Also, when I feel a need to jam with others but nobody is receptive to the idea there's always the radio. I've learned a lot by playing along with whatever was on dial. Even though I'm sure I'm not playing any of it correctly, it's still loads of fun (and frustration!)

My vote would be to not abandon it.

Cheers.


----------



## Hamstrung (Sep 21, 2007)

I believe you should simply focus more on what's the next step as opposed to worrying about whether you'll be good enough to play in a band at some distant future date. If you just know the basics try and take it one step at a time. Who knows where you'll end up or what may inspire you? If you stick to it long enough you may find you hit certain plateaus that you didn't think you could attain and it will change your perspective. Likewise you can get stuck on some plateaus for long while and think "this is it, this is as good as I'll ever get". If so, keep at it as long as you enjoy it you don't owe anybody any level of mastery except what you allow for yourself.


----------



## Budda (May 29, 2007)

You can start a band the first day you pick up an instrument - there is NO set skill level to be in a band! Solo act, 2-piece, 9-piece Ska band, whatever you fancy. I dislike hearing people say "I'm not good enough to play in a band!" - You're always good enough to play in a band.

Only you can decide why you're still playing guitar. I'm still playing guitar to teach, be creative, relax, express emotions, to woo women (not often, but it's happened - helps when they're already interested LOL), to hang out with friends, to meet new people, to try and make a little bit of money, and sometimes just to kill time.

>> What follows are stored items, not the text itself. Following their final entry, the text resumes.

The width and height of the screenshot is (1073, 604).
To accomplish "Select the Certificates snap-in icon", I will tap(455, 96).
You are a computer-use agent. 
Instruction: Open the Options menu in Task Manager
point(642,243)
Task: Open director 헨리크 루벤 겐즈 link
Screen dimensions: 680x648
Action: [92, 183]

You're in MTL, what makes you think you will never play in a band?!


----------



## xuthal (May 15, 2007)

Play for you're self and don't worry about what others are going to think.I haven't jammed with another person for a long ass time,i still play for myself and i enjoy it,it makes me happy.I'm pretty much in the same boat as you,other than wanting to give up,i worry about my index picking finger succumbing to arthritis since it's been cut open by an axe,i can't seem to find anyone to jam with.It doesn't stop me from trying to learn new things.
Bottom line is:if it's not something you enjoy doing try something else
Life is too short,if you want to hang in there and play for the sake of playing it is a very rewarding journey worth taking.Try making up you're own songs other than playing other peoples music,that is the main reason i am still playing today,if i had continued to play other peoples music it would have been a very good sign for me to give up.If you like a song you hear on the radio,learn it,and learn from it.Do you're own thing and have fun doing it.It's not always about being cool,it's just a side effect.


----------



## zontar (Oct 25, 2007)

Gilles said:


> I guess my questions is; is it worth it trying to master guitar if I will probably never to play with a band or in front of an audience? Is this "the goal" of learning an instrument or can playing by yourself really be satisfying enough in the long run?

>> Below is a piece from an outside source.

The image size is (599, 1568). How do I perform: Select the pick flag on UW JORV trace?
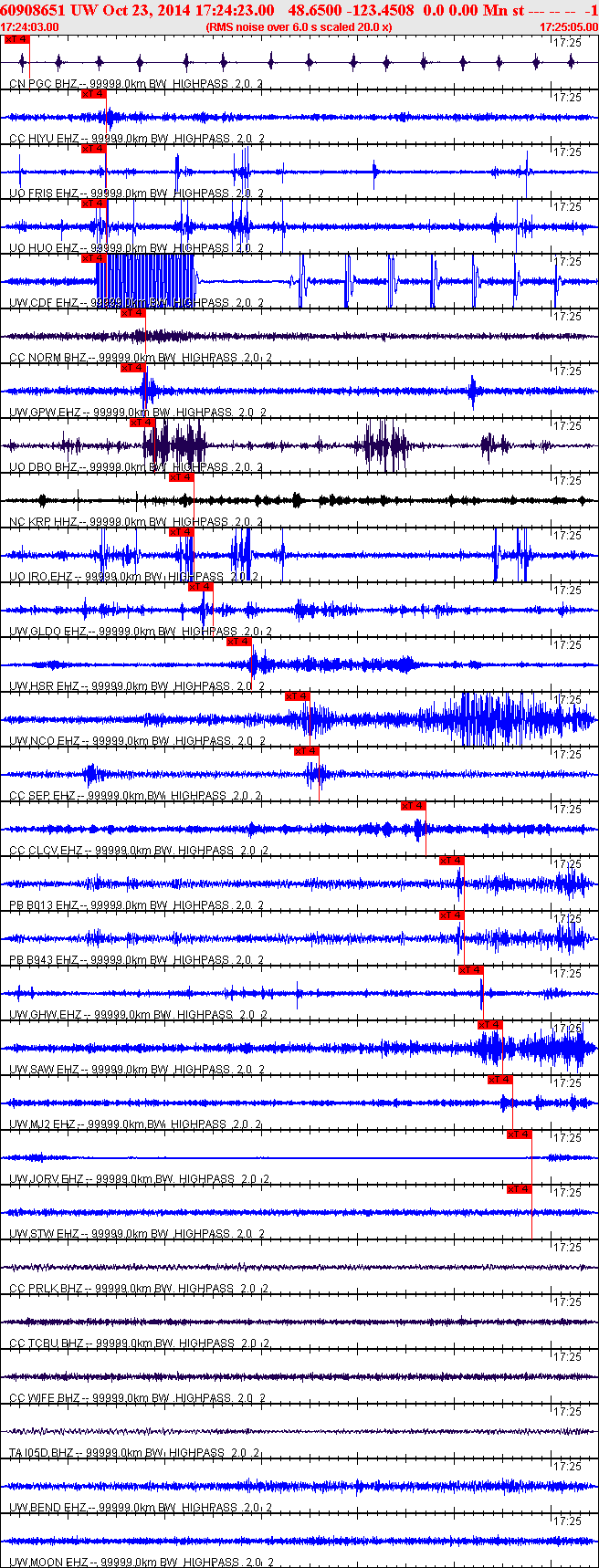519,1134
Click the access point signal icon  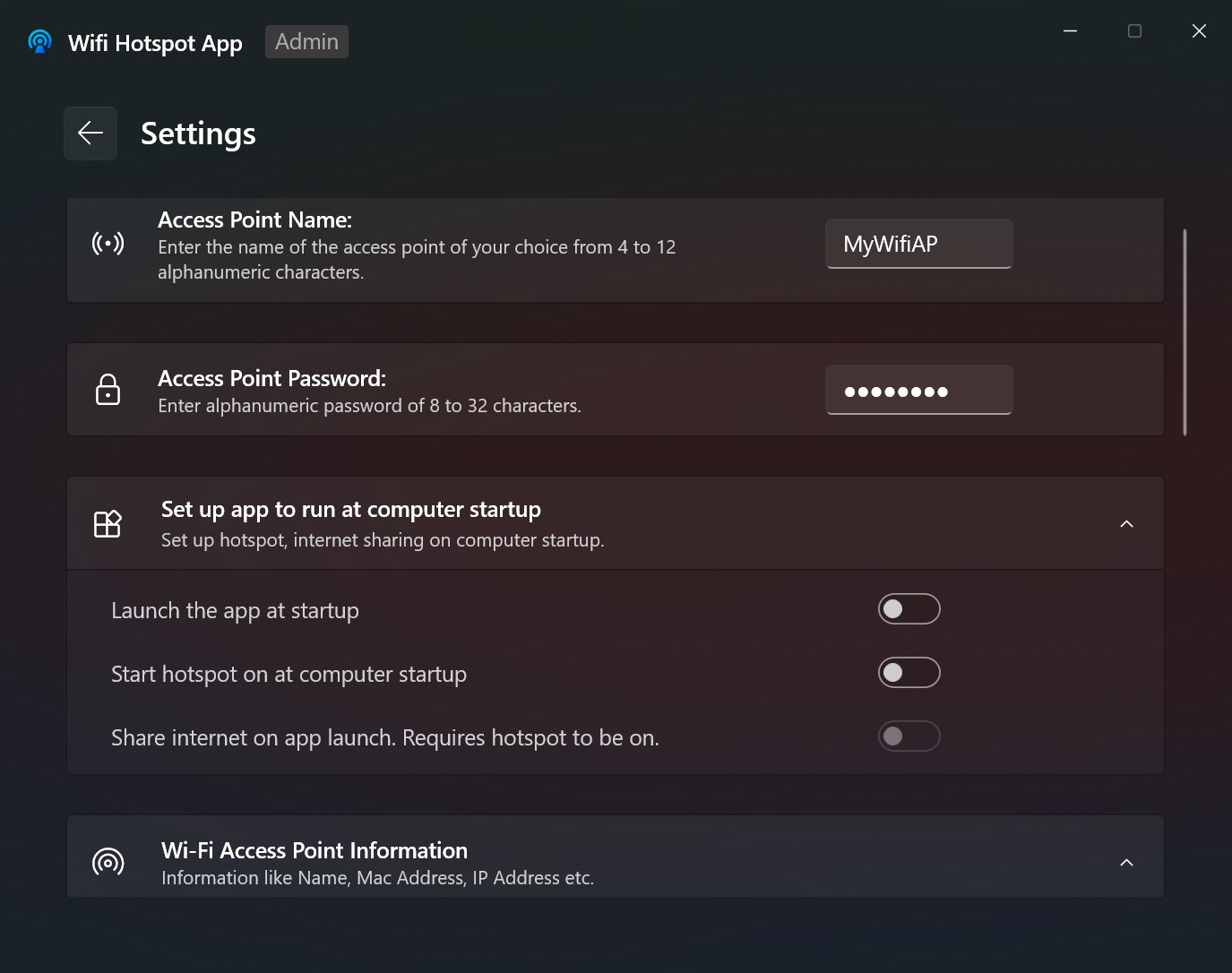[108, 242]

Don't worry about mastering it--just have fun.

I started playing in Junior High, and still play--since then I started trying to put bands together--most never made it beyond one jam session/practice whatever--some never made it that far--some lasted longer, but none ever did anything notable.

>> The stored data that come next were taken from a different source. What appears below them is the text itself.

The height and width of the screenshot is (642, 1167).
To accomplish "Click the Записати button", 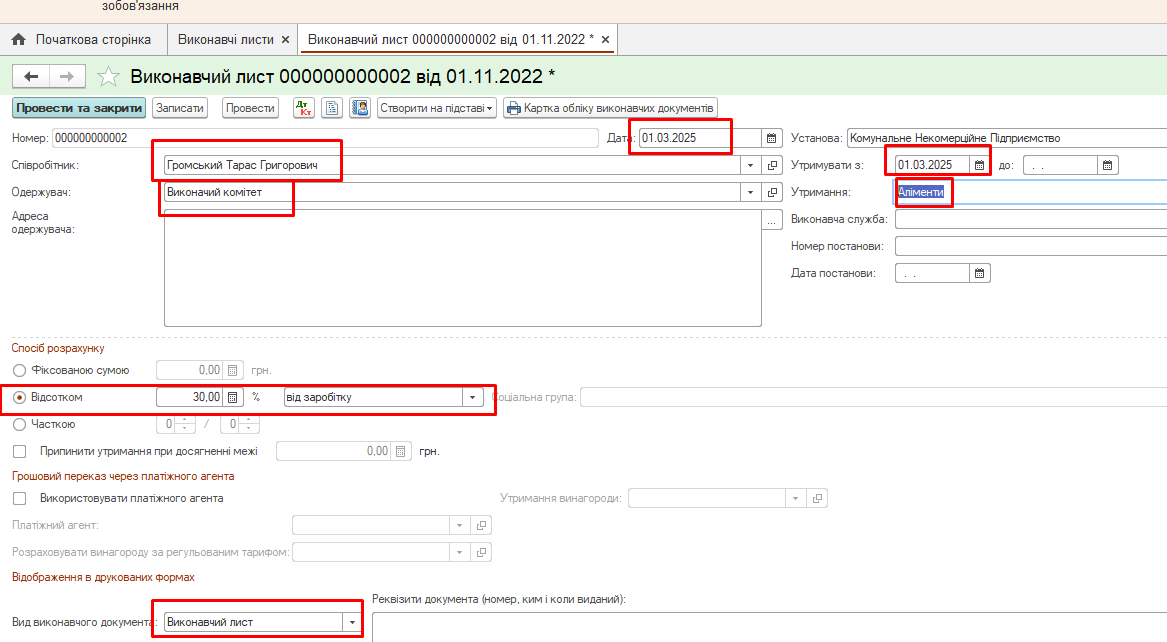I will tap(180, 108).
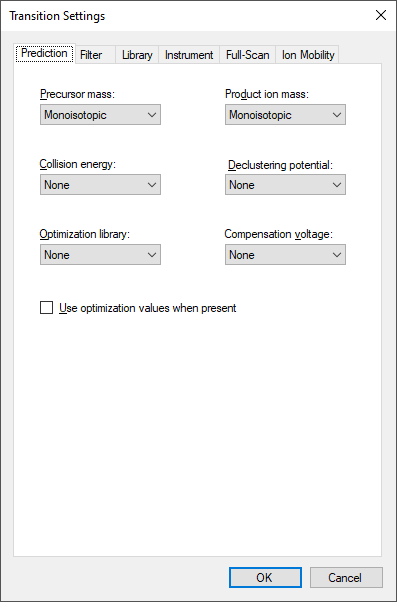Image resolution: width=397 pixels, height=602 pixels.
Task: Click the Cancel button
Action: coord(346,577)
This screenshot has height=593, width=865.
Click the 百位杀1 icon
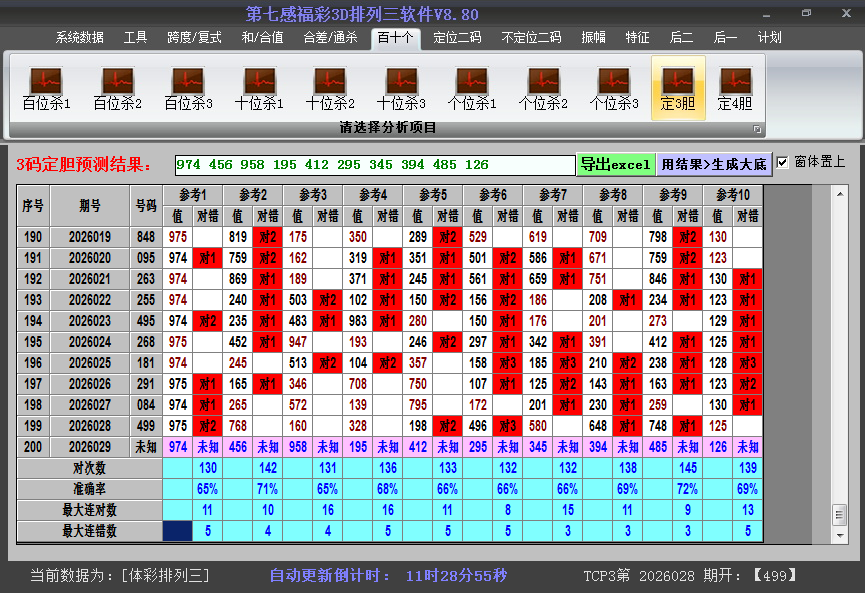point(46,88)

But I still play---and mostly it's when I'm at home by myself--or after everyone else is sleeping I play an electric unplugged.
Every now & then I play at Church.

But you know what?
I enjoy playing now more than I ever have--I am having so much more fun--maybe becuase there are no expectations or pressure--it's all for fun.

So is it worth it?

If you're having fun--a resounding YES!


----------



## Bobby (May 27, 2010)

id pretty much agree with the general sentiment here.ive been playing for almost 16 years,professionally in some capacity off and on for about 11. 

and at the end of the day,whether your a guy in his bedroom strumming along to a simple song,a highly successful professional,or a less the highly successful professional like me,lol,you have to be getting some form of enjoyment out of it.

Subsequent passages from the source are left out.